WORK TASK: Pictures aside, output each record exactly.

(Stored records)
=-=-=-=-=
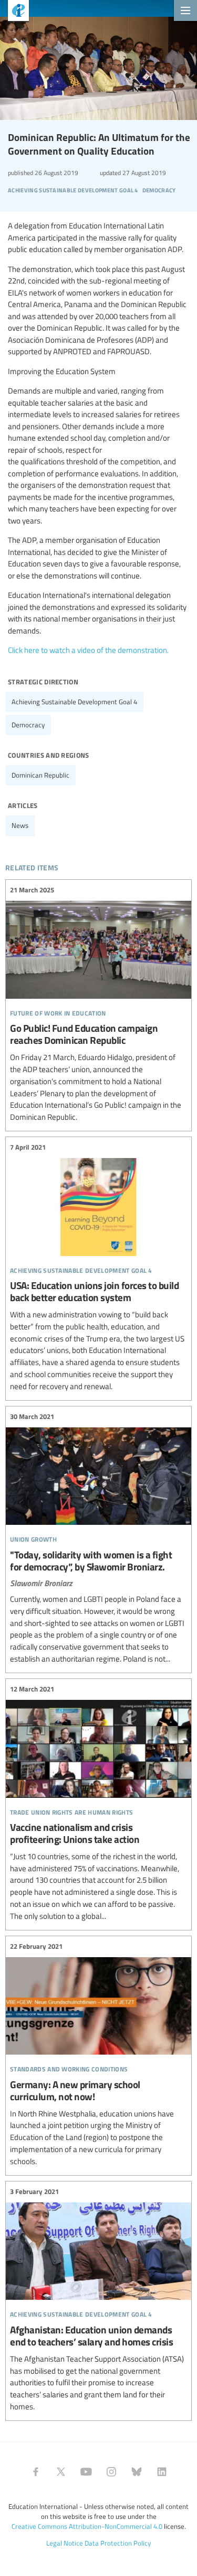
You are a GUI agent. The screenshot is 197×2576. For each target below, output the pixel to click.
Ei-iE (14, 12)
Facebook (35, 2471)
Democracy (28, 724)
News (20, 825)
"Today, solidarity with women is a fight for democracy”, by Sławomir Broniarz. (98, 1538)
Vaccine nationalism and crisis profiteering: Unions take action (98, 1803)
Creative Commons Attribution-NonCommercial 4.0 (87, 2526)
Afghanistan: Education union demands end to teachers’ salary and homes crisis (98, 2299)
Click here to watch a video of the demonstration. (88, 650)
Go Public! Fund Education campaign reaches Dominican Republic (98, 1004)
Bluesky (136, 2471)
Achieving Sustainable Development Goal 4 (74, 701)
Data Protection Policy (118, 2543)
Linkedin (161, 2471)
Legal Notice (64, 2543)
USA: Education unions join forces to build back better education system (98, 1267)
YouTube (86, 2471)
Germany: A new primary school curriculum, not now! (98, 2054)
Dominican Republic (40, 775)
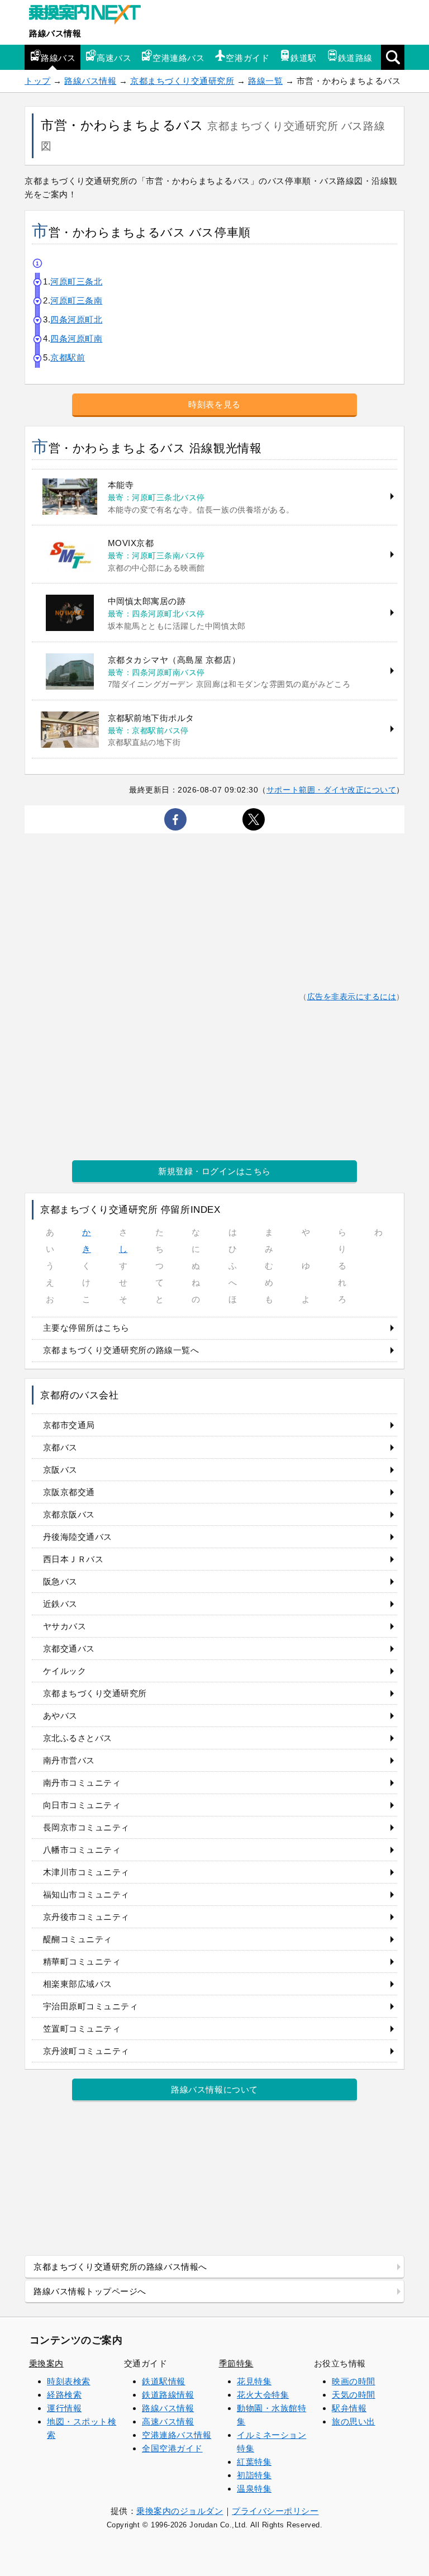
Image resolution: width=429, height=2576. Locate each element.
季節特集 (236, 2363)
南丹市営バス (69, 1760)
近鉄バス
=-=-=-=-=
TASK OUTPUT:
You are a GUI agent. The screenshot is 197×2576. For each target below, output the pixel to click.
Ei-iE (14, 12)
Facebook (35, 2471)
Democracy (28, 724)
News (20, 825)
"Today, solidarity with women is a fight for democracy”, by Sławomir Broniarz. (98, 1538)
Vaccine nationalism and crisis profiteering: Unions take action (98, 1803)
Creative Commons Attribution-NonCommercial 4.0 (87, 2526)
Afghanistan: Education union demands end to teachers’ salary and homes crisis (98, 2299)
Click here to watch a video of the demonstration. (88, 650)
Go Public! Fund Education campaign reaches Dominican Republic (98, 1004)
Bluesky (136, 2471)
Achieving Sustainable Development Goal 4 (74, 701)
Data Protection Policy (118, 2543)
Linkedin (161, 2471)
Legal Notice (64, 2543)
USA: Education unions join forces to build back better education system (98, 1267)
YouTube (86, 2471)
Germany: A new primary school curriculum, not now! (98, 2054)
Dominican Republic (40, 775)
Image resolution: width=429, height=2576. Locate each element.
季節特集 (236, 2363)
南丹市営バス (69, 1760)
近鉄バス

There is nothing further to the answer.